QUOTED TEXT:
System 200 may further include a coupling member 225. Coupling member 225 may include a head 230 attached to a threaded body 235. Head 230 may or may not include a drive region or other interface for a screwdriver or other tool. As will be discussed in more detail below, coupling member 225 has a drive region 240 at the distal end of the threaded body 235 rather than at the head 230 as would be the case in a traditional or conventional screw. As shown in the embodiment illustrated in FIG. 2A, head 230 may have a diameter or major dimension that fits through first region 215 of void 210 but not through second region 220 of void 210. Head 230 may be a flat disc or sheet, a beveled or tapered region, or any other suitable geometric structure.

Threaded body 235 may include the above-noted drive region 240 disposed at an end opposite the head 230 (i.e., a the distal end of the threaded body 235). For instance, in one embodiment, coupling member 225 may be an inverted screw or similar fastening device. Drive region 240 may include a female depression, socket, or hole that mates with a correspondingly shaped male member, such as the head of a hex or Allen wrench, six lobe drive, screwdriver, or other suitable driving tool (not shown).

System 200 may further include a firearm accessory 245. Firearm accessory 245 may include a threaded hole 250. Threaded hole 250 may have a diameter and thread complementary to the diameter and thread of threaded body 235 of coupling member 225. In some embodiments, firearm accessory 245 may include a plurality of threaded holes 250. As noted above, providing a firearm with an accessory rail 205 that has multiple voids 210 may be particularly useful when firearm accessory 245 features multiple threaded holes. For illustrative purposes, FIGS. 2A, 2B, and 2C depict known mounting arrangements wherein the firearm accessory is a sling mount. It should be clearly understood, however, that the methods and systems may also be used with any other suitable firearm accessory, such as a flashlight, a scope, an optical aiming device (e.g., an infrared/laser sight), a bipod, a grip, a supplemental Picatinny rail panel, or a supplemental modular external accessory rail panel that mates with firearm accessories (e.g., a supplemental Key Mod™ rail panel).

In operation, a user may use system 100 to couple accessory 245 to accessory rail 205 of a firearm by first inserting the head of the coupling member 225 through the first region 215 of the void 210. Next, the user may move the threaded body 235 of the coupling member 225 into the second region 220 of the void 210 at step 140. With respect to the embodiment shown in FIG. 2, the user may simply slide the coupling member 225 over into the second region 220 of the void 210. The user may then position the firearm accessory 245 such that the threaded body 235 of the coupling member 225 protrudes into the threaded hole 250 of the firearm accessory 245. Once the firearm accessory 245 and coupling member 225 are aligned, the user may drive the threaded body 235 of the coupling member 225 into the threaded hole 250 of the firearm accessory such that the coupling member 225 and firearm accessory are compressed against the accessory rail.

In some embodiments, the complementary threads of threaded body 235 and threaded hole 250 may be left-handed threads. The threads of conventional screws are designed such that the application of a rotational force to the drive region upon the head of the screw in a clock-wise direction drives the screw away from the drive region. The same force applied to drive region 240 of coupling member 225 featuring left-handed threads and drive region 240 disposed at the end of threaded body 235 opposite head 230, however, drives coupling member 225 towards drive region 240. As a result, any object (e.g., a portion of accessory rail 205) positioned between head 230 of coupling member 225 and drive region 240 is forced towards drive region 240. Alternatively, the threads may be right-handed.

SUPPLIED MATERIAL:
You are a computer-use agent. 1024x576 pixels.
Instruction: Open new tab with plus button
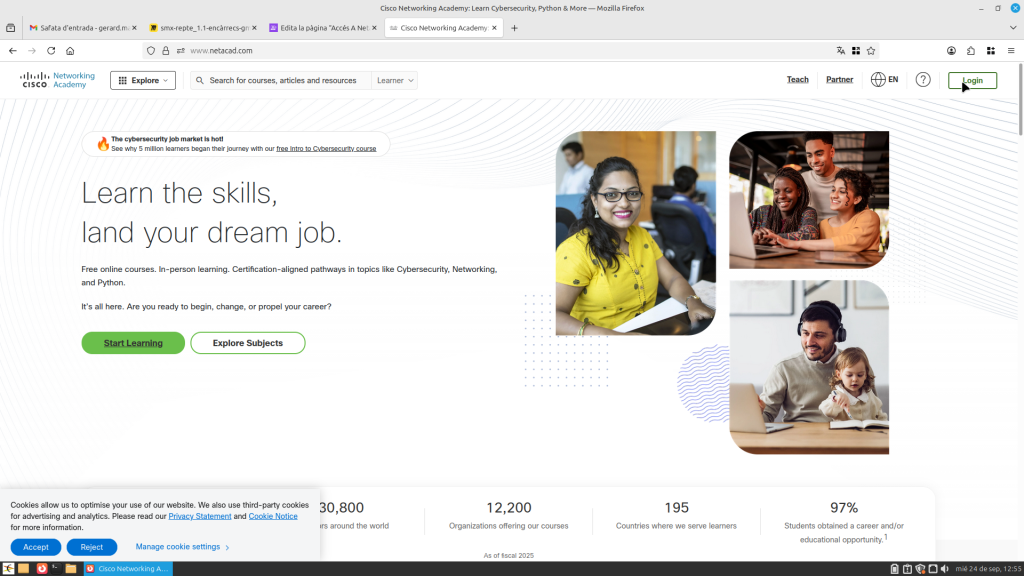515,28
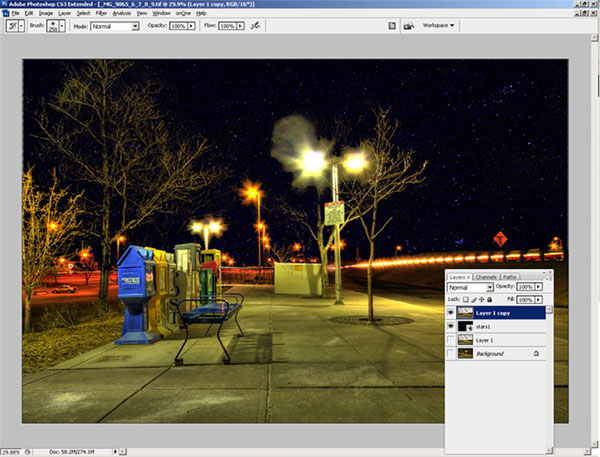The height and width of the screenshot is (457, 600).
Task: Click the Brush tool preset icon
Action: click(x=14, y=25)
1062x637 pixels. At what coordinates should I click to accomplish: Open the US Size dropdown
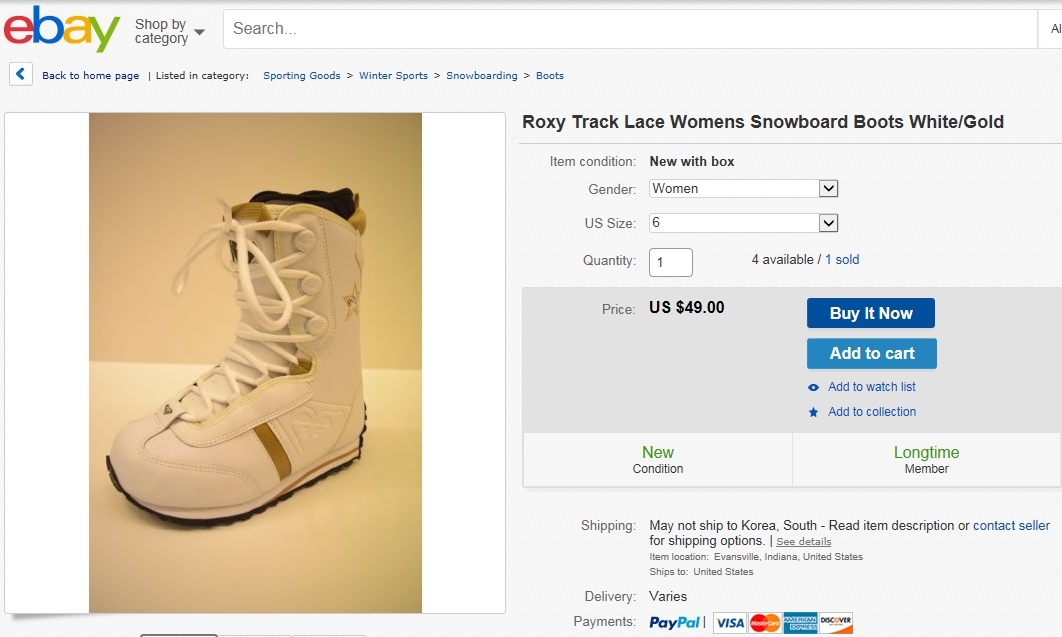(x=743, y=223)
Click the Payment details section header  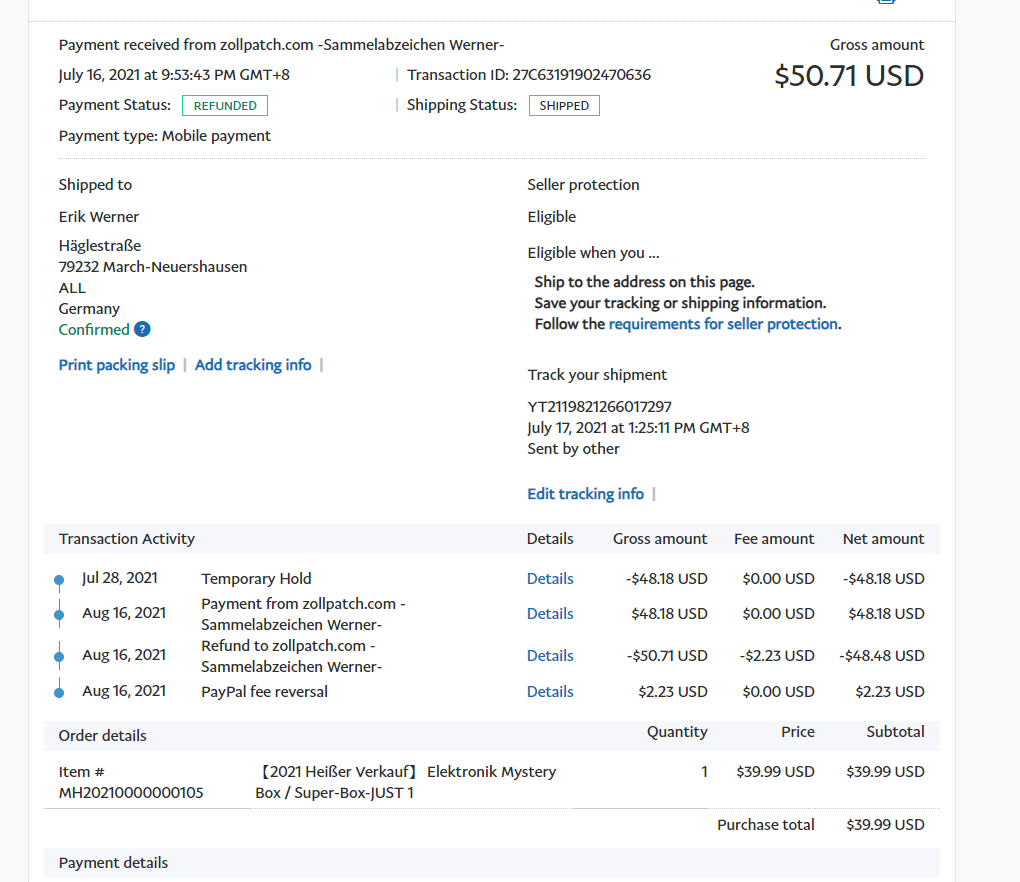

EXERCISE TASKS:
a) In the text on mounting firearm accessories, where on coupling member 225 is drive region 240 located?
b) Find every line of the records that contains the string "pixels" and copy each one.
The text and the records come from unrelated sources.

TASK-BY-TASK RESULTS:
a) Drive region 240 is at the distal end of the threaded body 235, opposite the head 230.

b)
You are a computer-use agent. 1024x576 pixels.
1062x637 pixels. At what coordinates should I click to accomplish: Open the US Size dropdown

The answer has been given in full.